=== EXERCISE INSTRUCTIONS ===
The answer should consist of each line from the data below that includes "Open".
━━━━━ DATASET
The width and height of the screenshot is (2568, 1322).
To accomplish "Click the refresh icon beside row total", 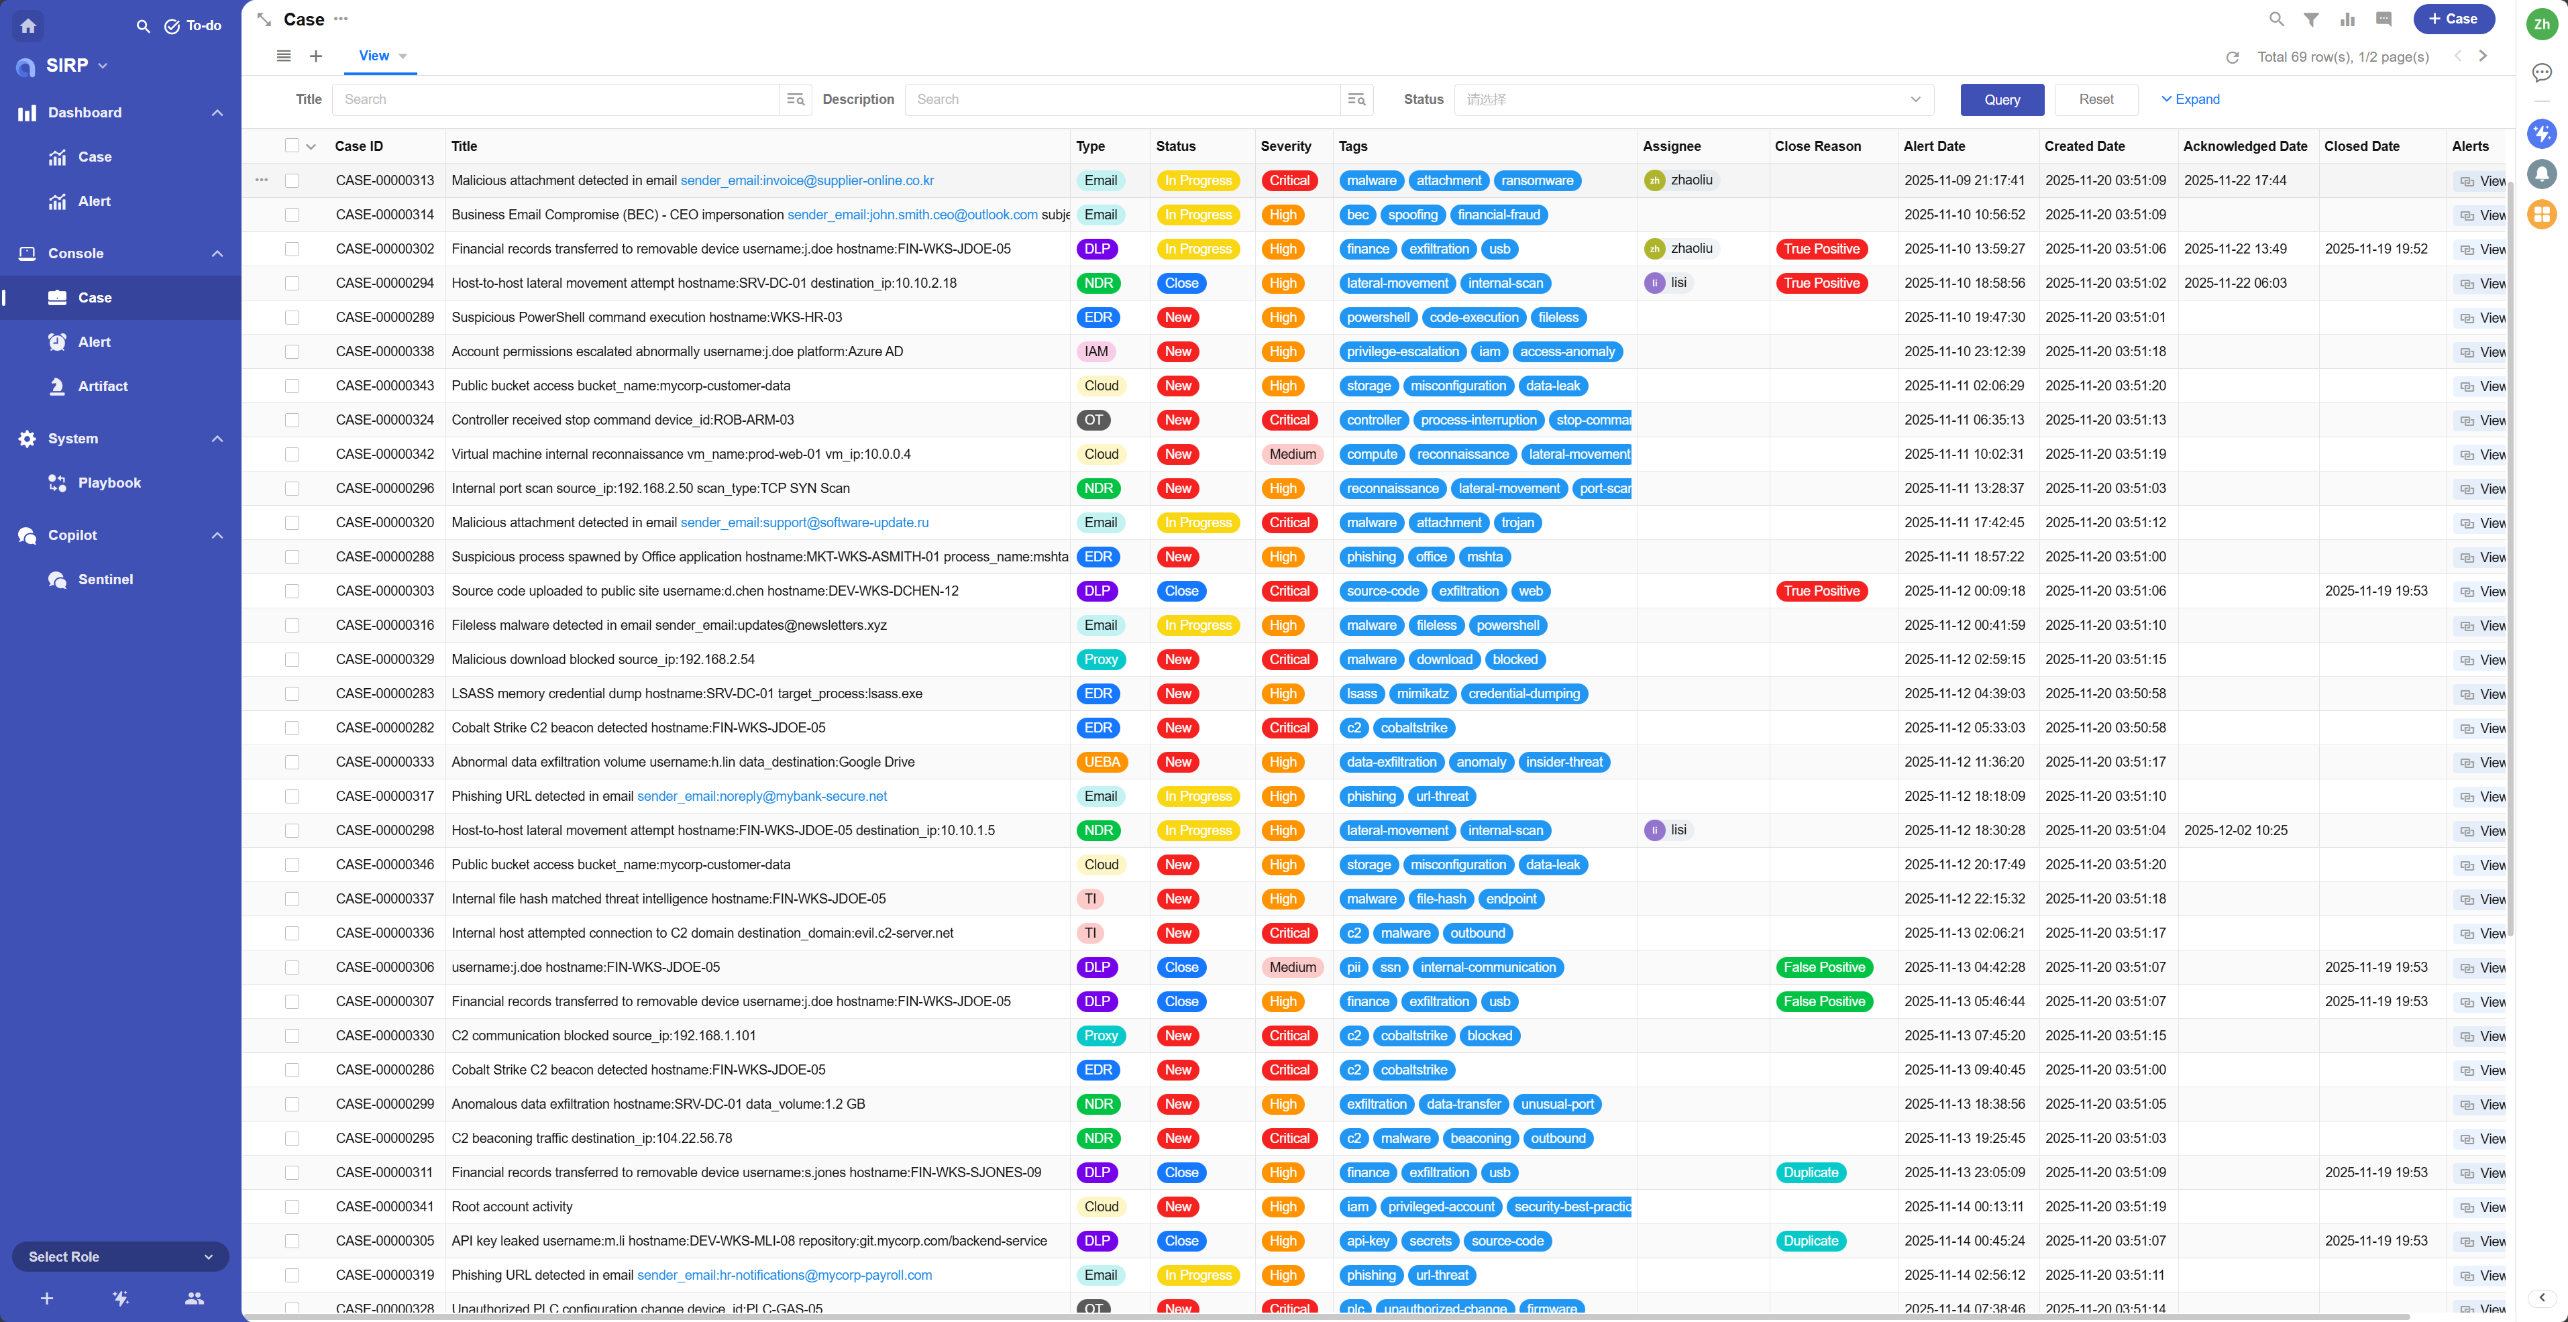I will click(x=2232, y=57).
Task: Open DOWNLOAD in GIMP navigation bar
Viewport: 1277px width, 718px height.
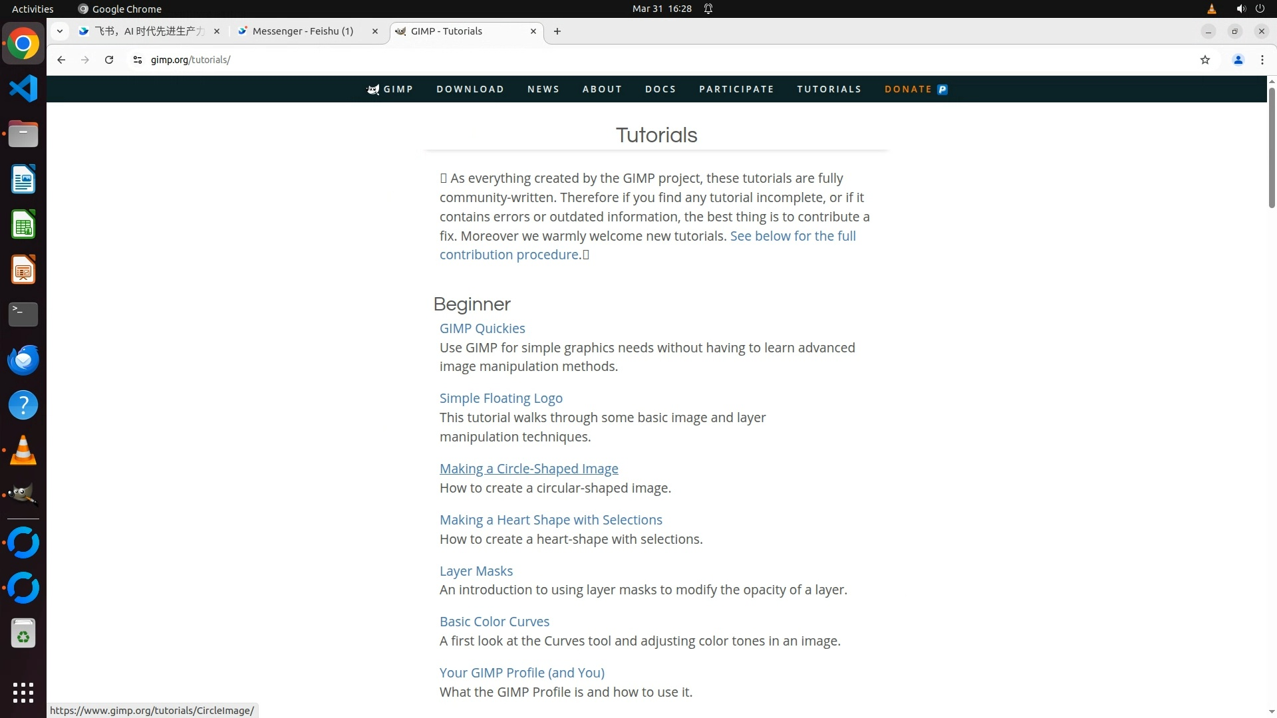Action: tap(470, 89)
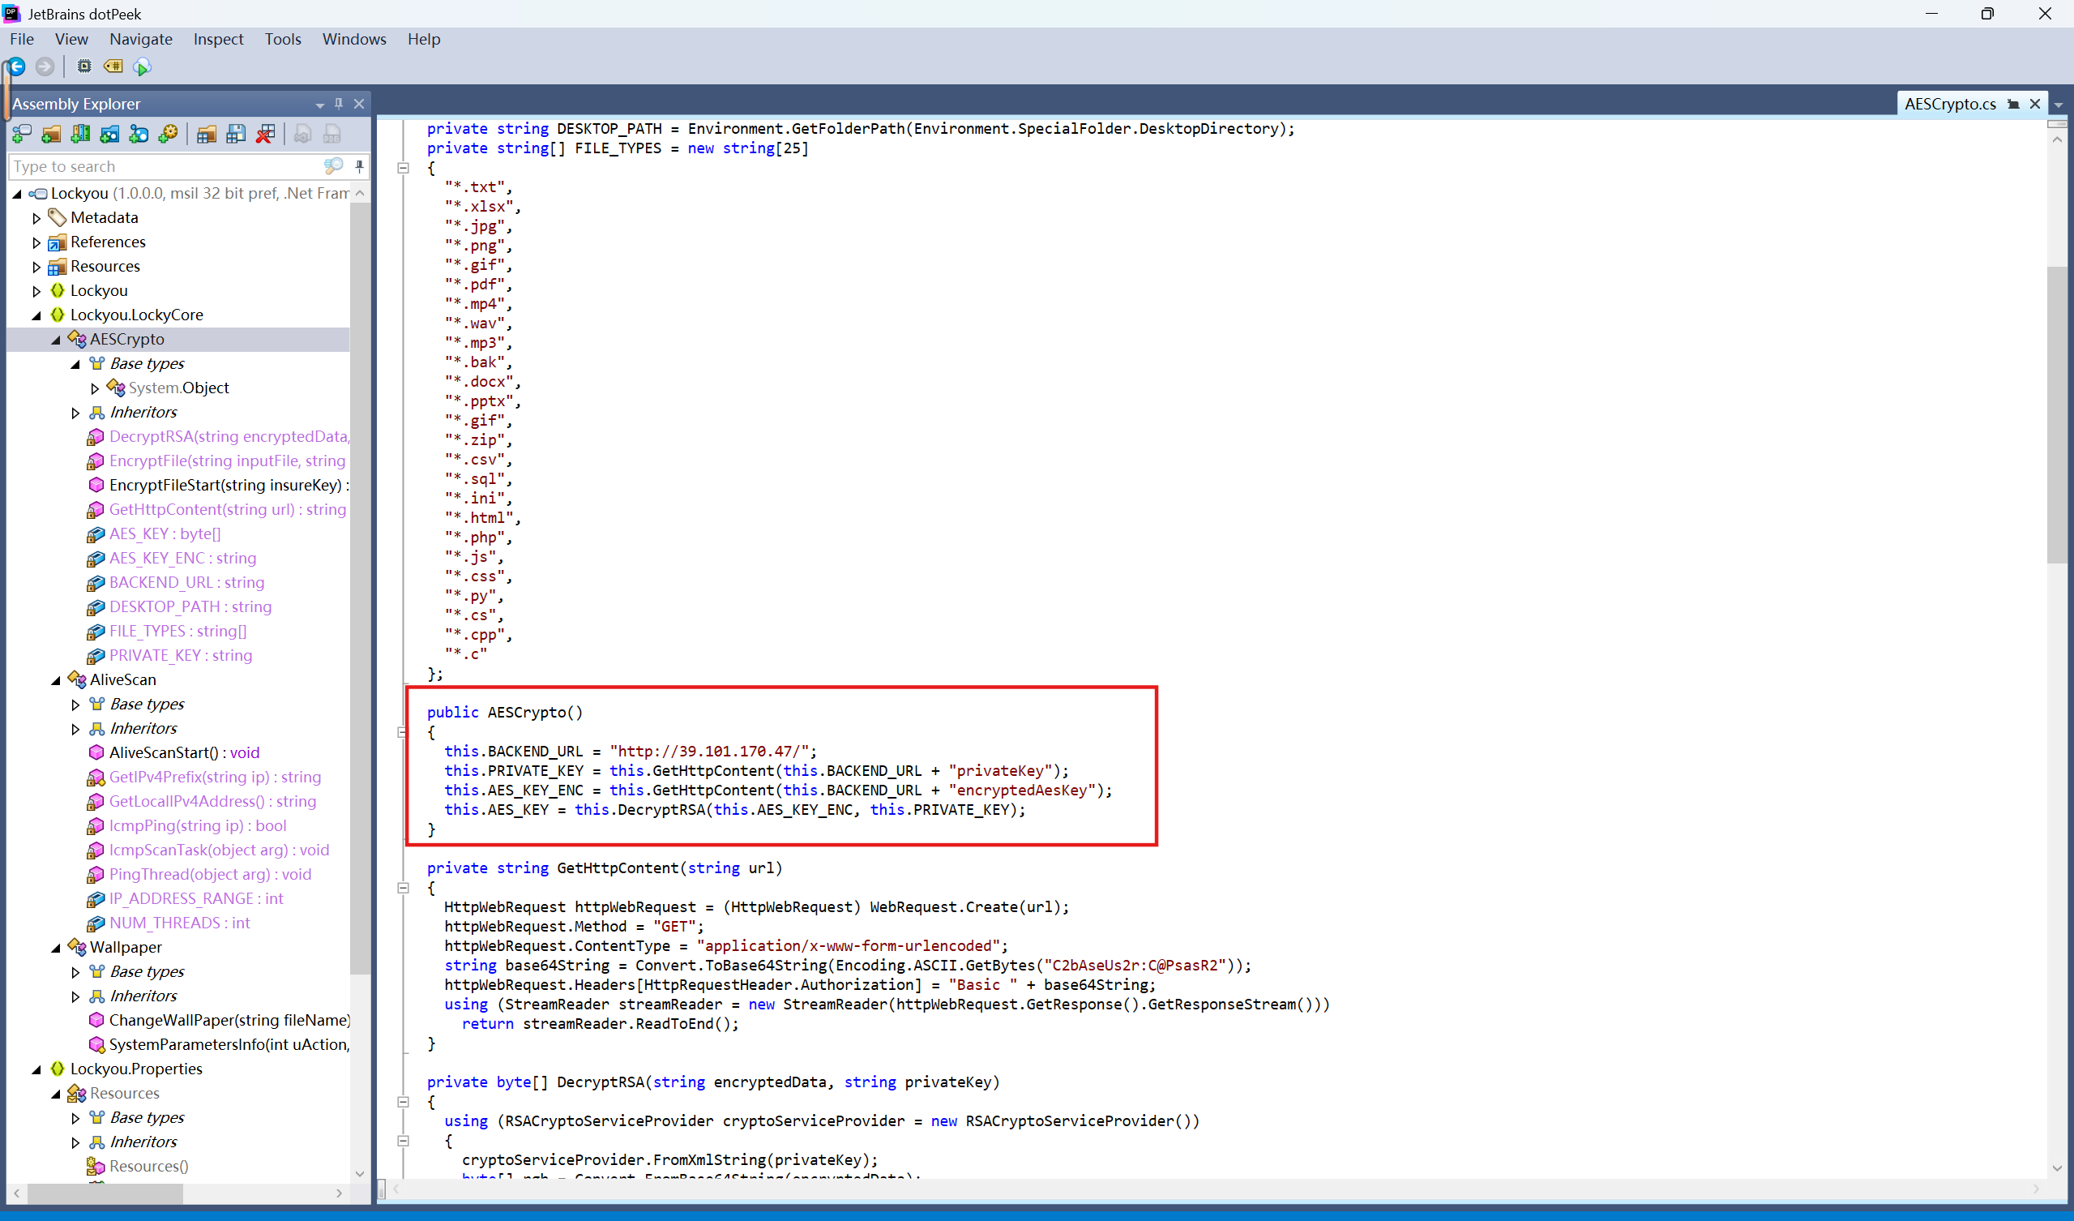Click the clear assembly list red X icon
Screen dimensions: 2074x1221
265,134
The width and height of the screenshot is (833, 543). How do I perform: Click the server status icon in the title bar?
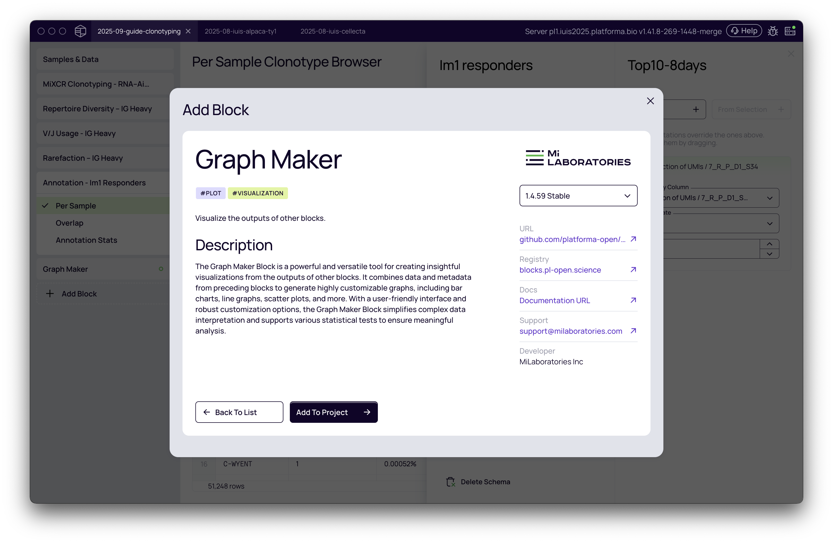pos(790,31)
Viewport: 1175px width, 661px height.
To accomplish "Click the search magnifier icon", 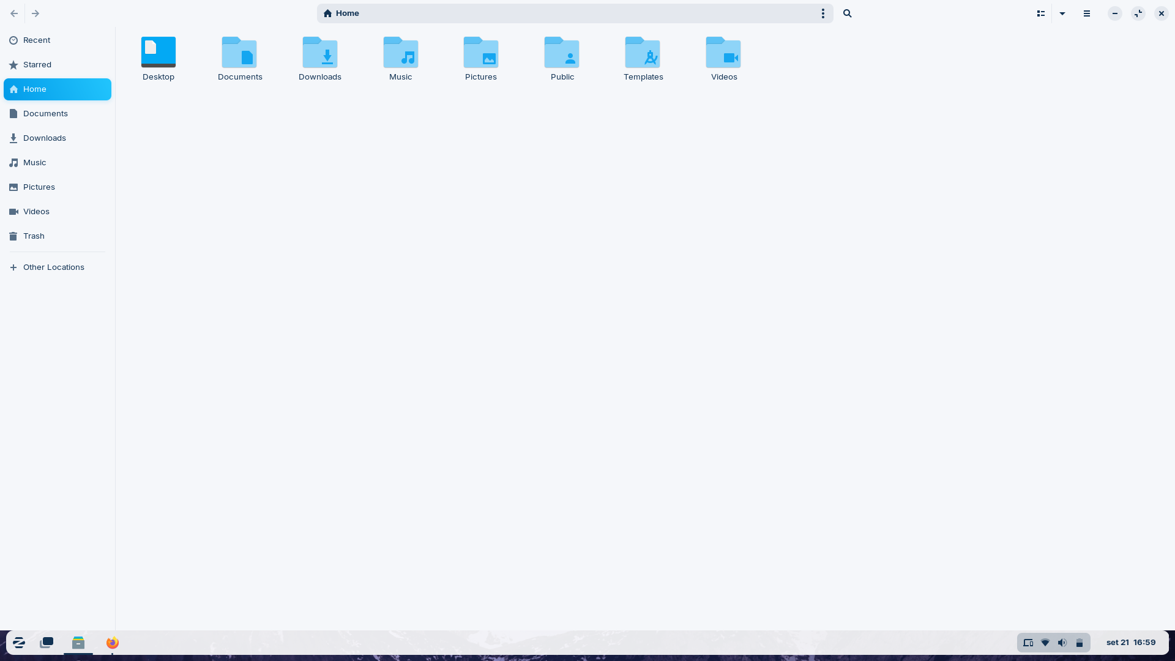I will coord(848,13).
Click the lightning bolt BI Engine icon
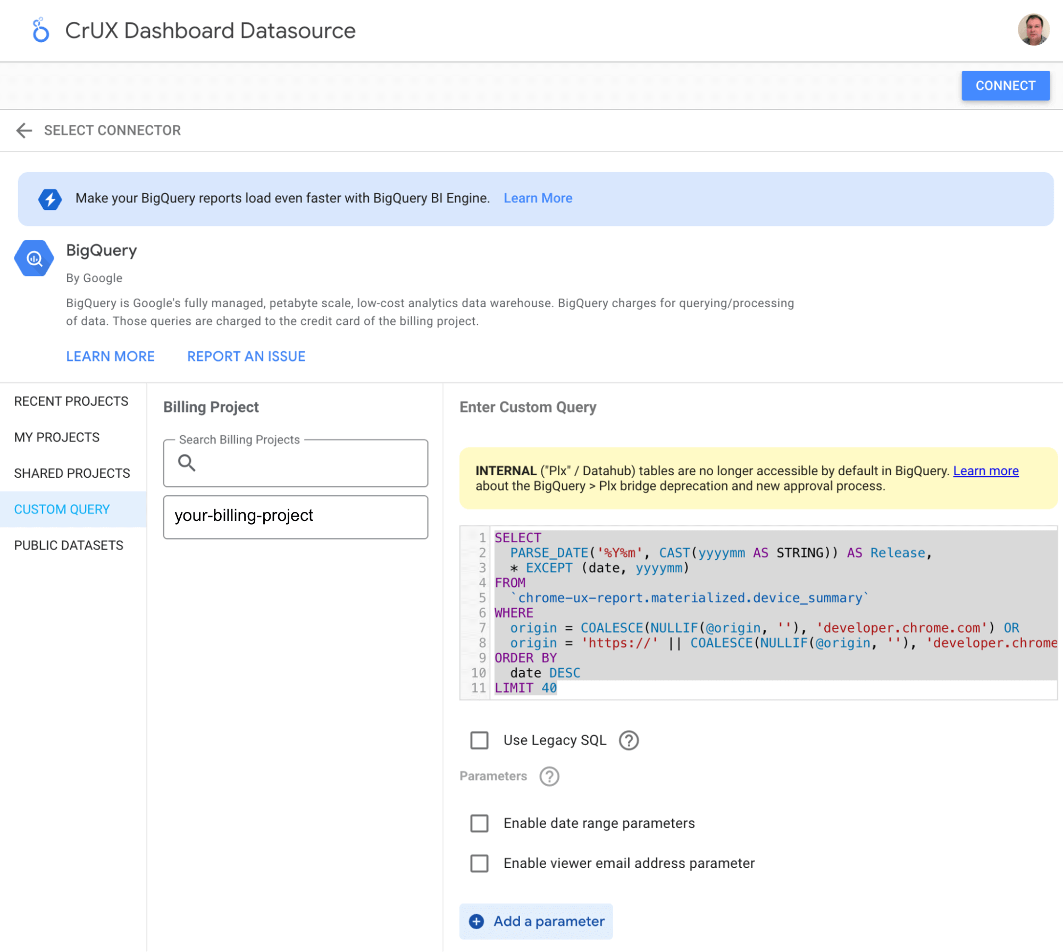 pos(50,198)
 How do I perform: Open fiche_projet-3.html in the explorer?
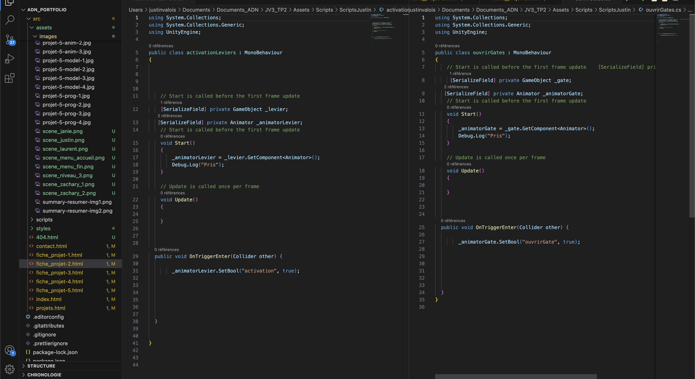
━━━━━━━━━━
=== OUTPUT ===
Task: Open DOWNLOAD in GIMP navigation bar
 How do I perform: Open fiche_projet-3.html in the explorer?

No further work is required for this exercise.